Scientific classification
- Kingdom: Plantae
- Clade: Tracheophytes
- Clade: Angiosperms
- Clade: Eudicots
- Clade: Rosids
- Order: Myrtales
- Family: Myrtaceae
- Genus: Eucalyptus
- Species: E. confluens
- Binomial name: Eucalyptus confluens W.Fitzg. ex Maiden

= Eucalyptus confluens =

- Genus: Eucalyptus
- Species: confluens
- Authority: W.Fitzg. ex Maiden
- Conservation status: LC

Species of eucalyptus

Eucalyptus confluens, commonly known as Kimberley gum, is a species of small tree that is endemic to northern Australia. It has smooth, powdery white bark, lance-shaped adult leaves, more or less spherical flower buds in groups of seven, white flowers and cup-shaped to hemispherical fruit. It grows in the Kimberley region of Western Australia and in adjacent areas of the Northern Territory.

==Description==
Eucalyptus confluens is a tree that typically grows to a height of 3 to 10 m and forms a lignotuber. It has smooth, powdery, white over pale pink bark throughout. Young plants and coppice regrowth have stems that are more or less square in cross-section, and broadly egg-shaped to almost round, dull green leaves that are 40-75 mm long and 30-45 mm wide. The adult leaves are the same glossy green on both sides, lance-shaped, 60-150 mm long and 9-22 mm wide on a petiole 10-25 mm long. The flower buds are arranged in leaf axils on a peduncle 4-10 mm long, the individual buds sessile or on a very short pedicel. Mature buds are oval to almost spherical, 5-8 mm long and 3-5 mm wide with a rounded to conical operculum. Flowering occurs between February and March and the flowers are white. The fruit is a woody cup-shaped to hemispherical capsule 4-7 mm long and 6-7 mm wide with the valves level with or slightly raised above the rim.

==Taxonomy and naming==
Eucalyptus confluens was first formally described in 1916 by Joseph Maiden from an incomplete description by William Vincent Fitzgerald. The specific epithet (confluens) is a Latin word meaning "place where two streams meet", referring to the arrangement of the leaf veins.

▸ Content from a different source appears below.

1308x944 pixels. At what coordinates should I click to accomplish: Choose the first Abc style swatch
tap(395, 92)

Eucalyptus confluens is similar in appearance two other white gums within its area of occurrence, E. brevifolia and E. gregoriensis.

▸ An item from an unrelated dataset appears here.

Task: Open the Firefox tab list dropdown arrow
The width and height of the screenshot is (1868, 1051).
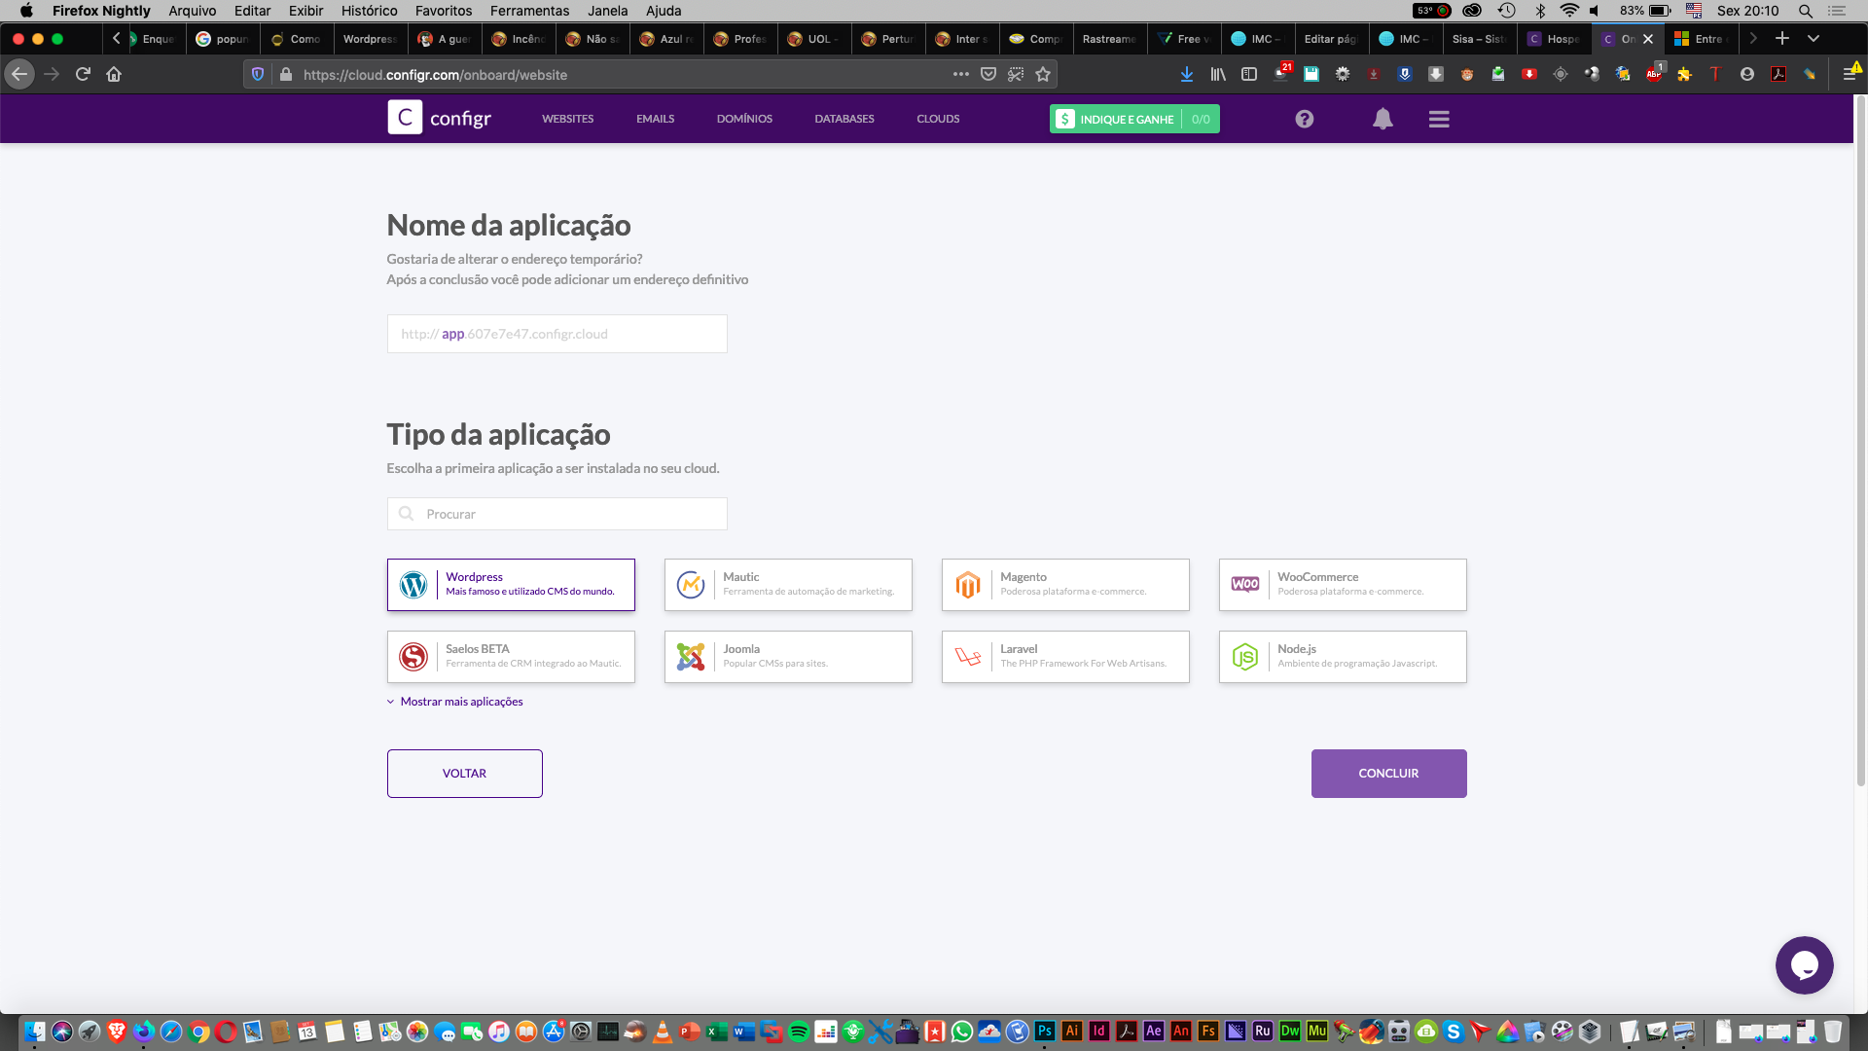Action: coord(1814,38)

==Distribution and habitat==
Kimberley gum is found in two disjunct populations in the Kimberley region of Western Australia and adjacent areas of the Northern Territory. One population grows on the Wunaamin Miliwundi Ranges and the other in the Lake Argyle area on the Western Australia-Northern Territory border. It is often found on rocky hillsides or ridges growing in sandy stony soils over sandstone, granite or quartzite.